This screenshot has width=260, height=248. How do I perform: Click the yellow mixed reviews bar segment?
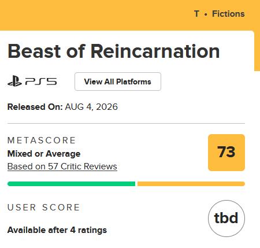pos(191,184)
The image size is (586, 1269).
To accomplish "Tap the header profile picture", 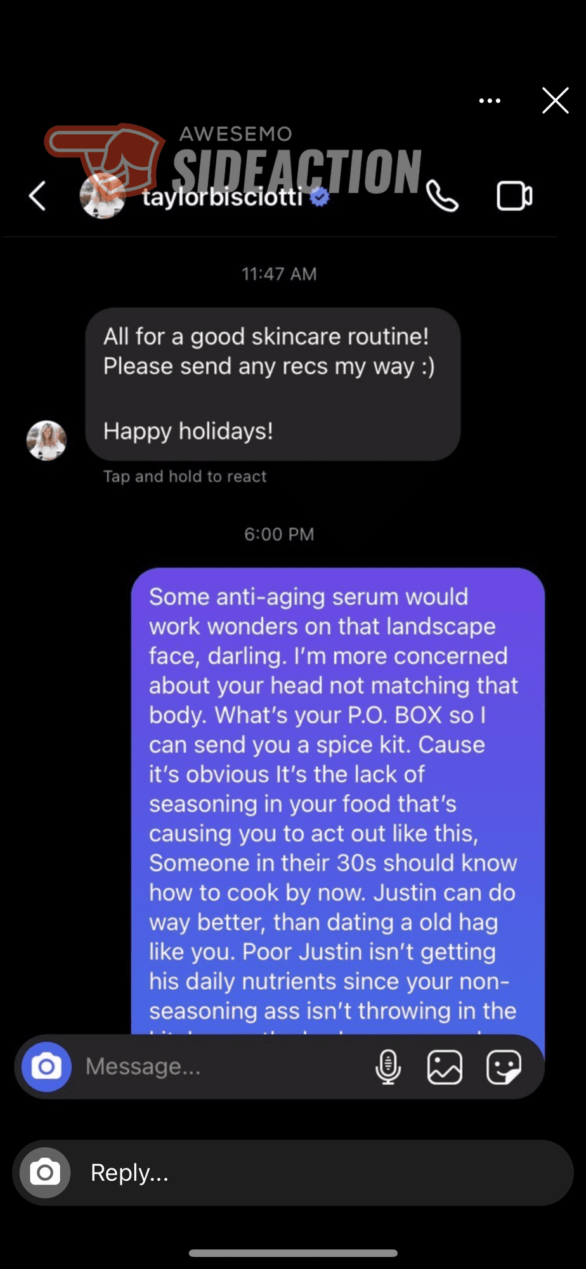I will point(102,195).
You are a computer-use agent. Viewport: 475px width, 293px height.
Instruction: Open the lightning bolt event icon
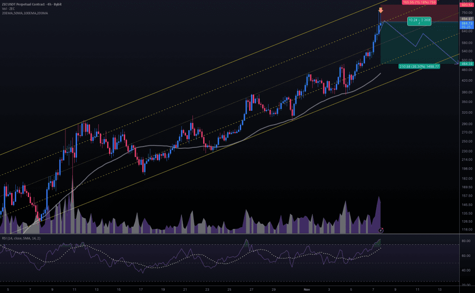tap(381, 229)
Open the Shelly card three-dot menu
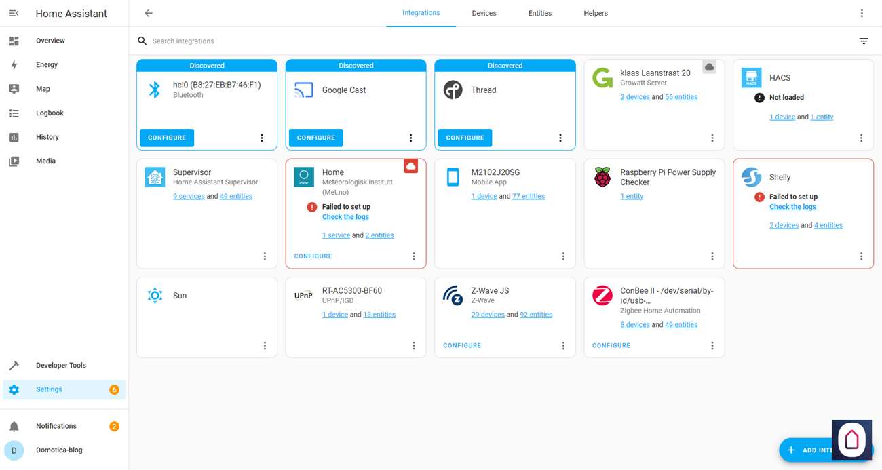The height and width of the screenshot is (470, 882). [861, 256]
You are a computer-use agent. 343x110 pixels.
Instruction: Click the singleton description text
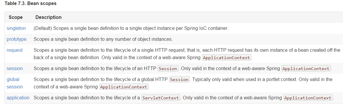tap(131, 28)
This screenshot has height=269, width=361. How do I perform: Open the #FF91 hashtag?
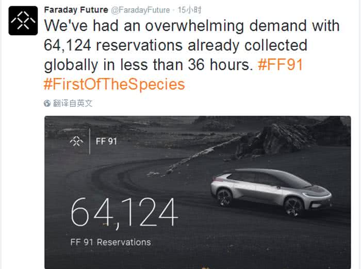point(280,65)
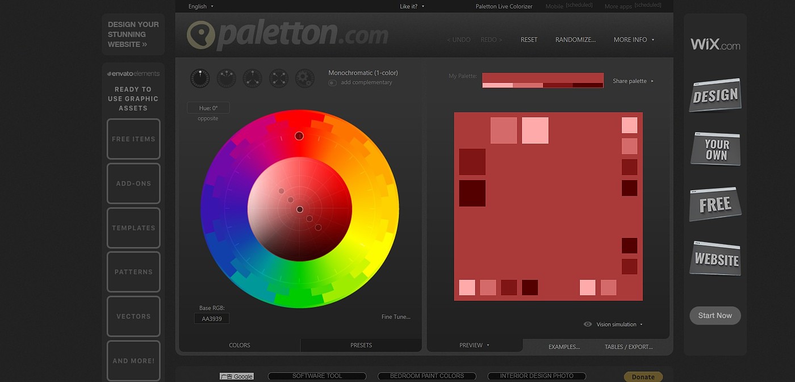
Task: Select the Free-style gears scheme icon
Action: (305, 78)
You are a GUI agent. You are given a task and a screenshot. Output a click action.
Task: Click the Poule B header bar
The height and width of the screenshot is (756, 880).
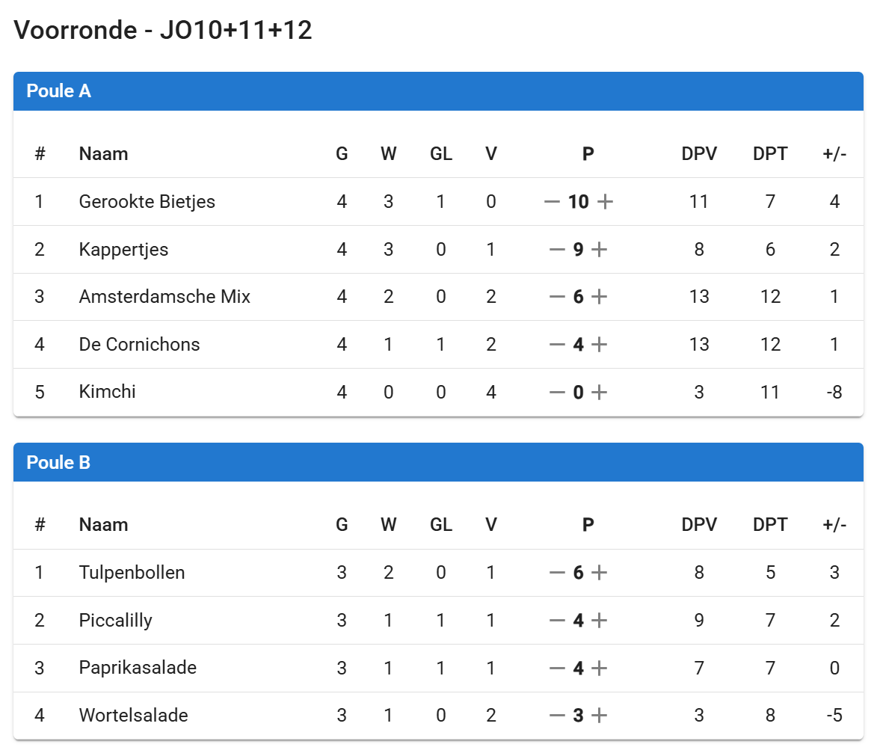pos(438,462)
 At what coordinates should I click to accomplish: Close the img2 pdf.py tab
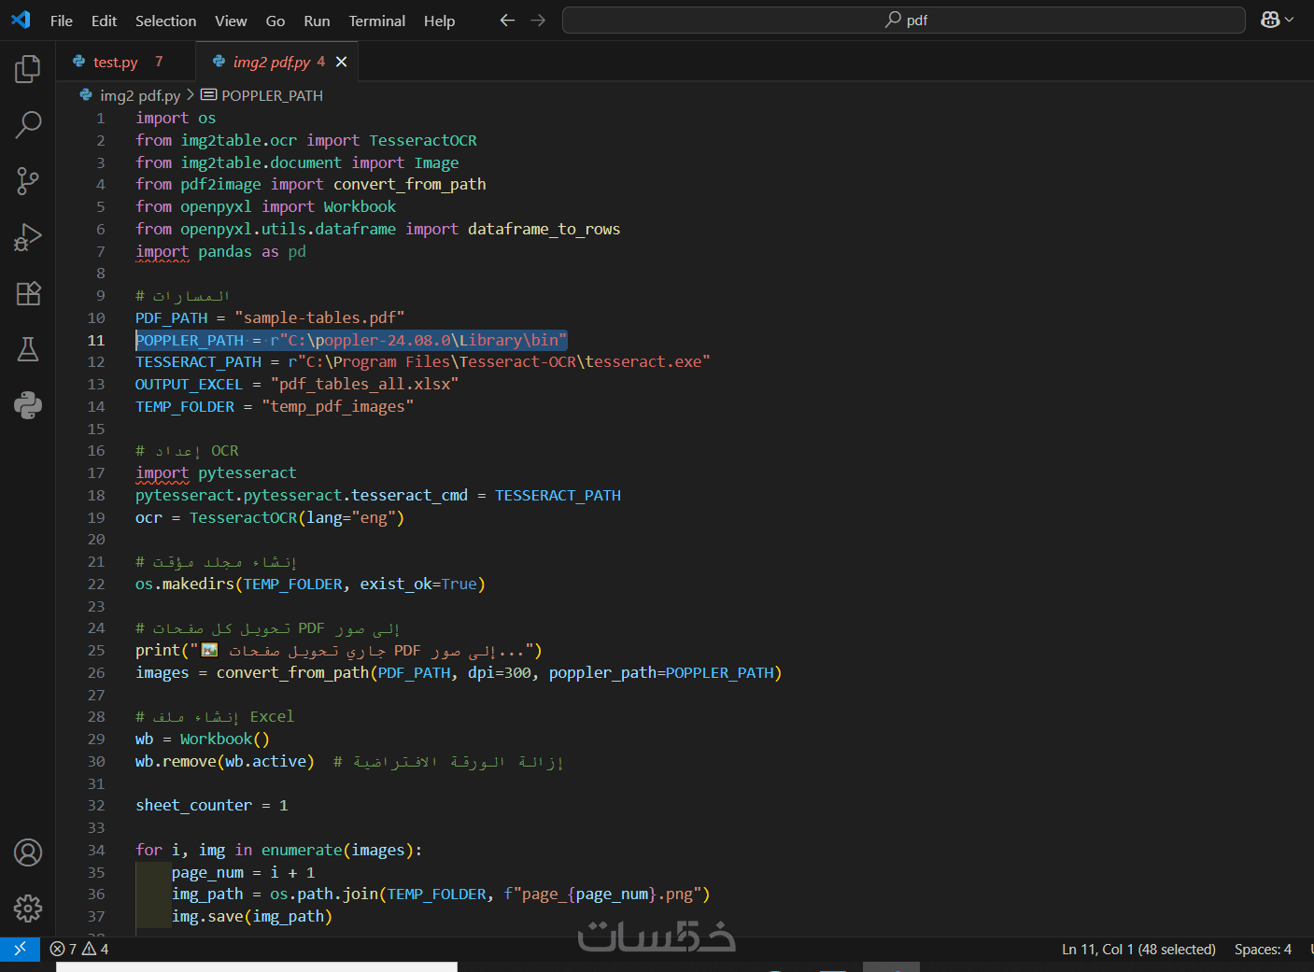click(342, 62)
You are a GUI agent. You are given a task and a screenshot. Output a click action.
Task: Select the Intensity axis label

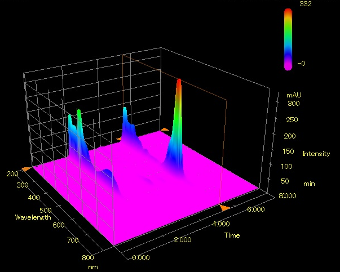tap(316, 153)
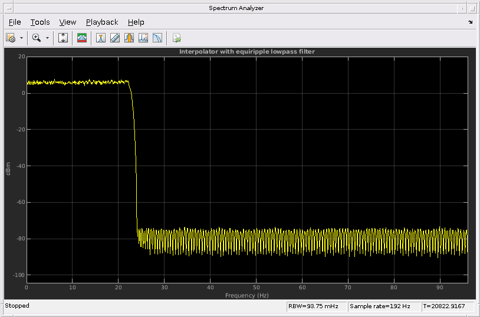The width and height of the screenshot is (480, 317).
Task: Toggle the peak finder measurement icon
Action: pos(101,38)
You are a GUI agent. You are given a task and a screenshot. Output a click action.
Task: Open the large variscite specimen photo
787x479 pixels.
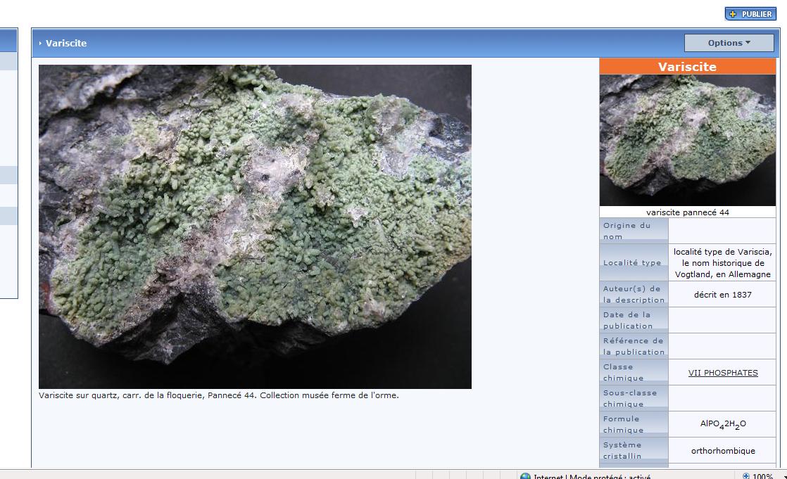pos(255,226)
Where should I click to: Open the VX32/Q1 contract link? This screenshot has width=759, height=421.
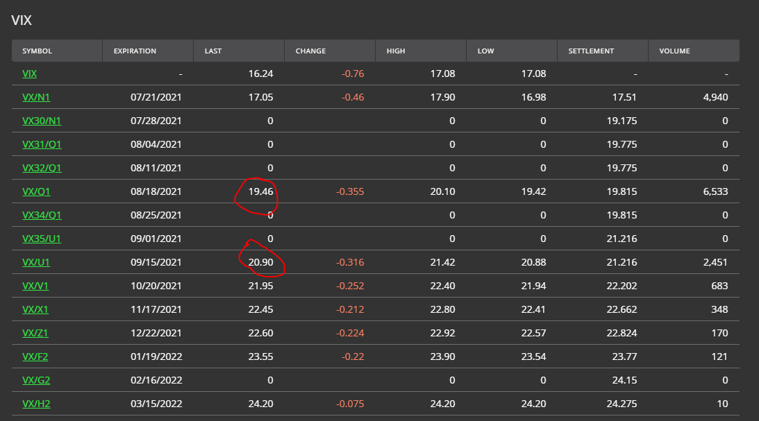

· · · · · · ·

- _Exercise brief_:
Among the entries, find every line holding "computer" and return it.

- _Exercise result_:
You are a computer-use agent. Viewport: 475px width, 293px height.
You are a computer-use agent. 343x110 pixels.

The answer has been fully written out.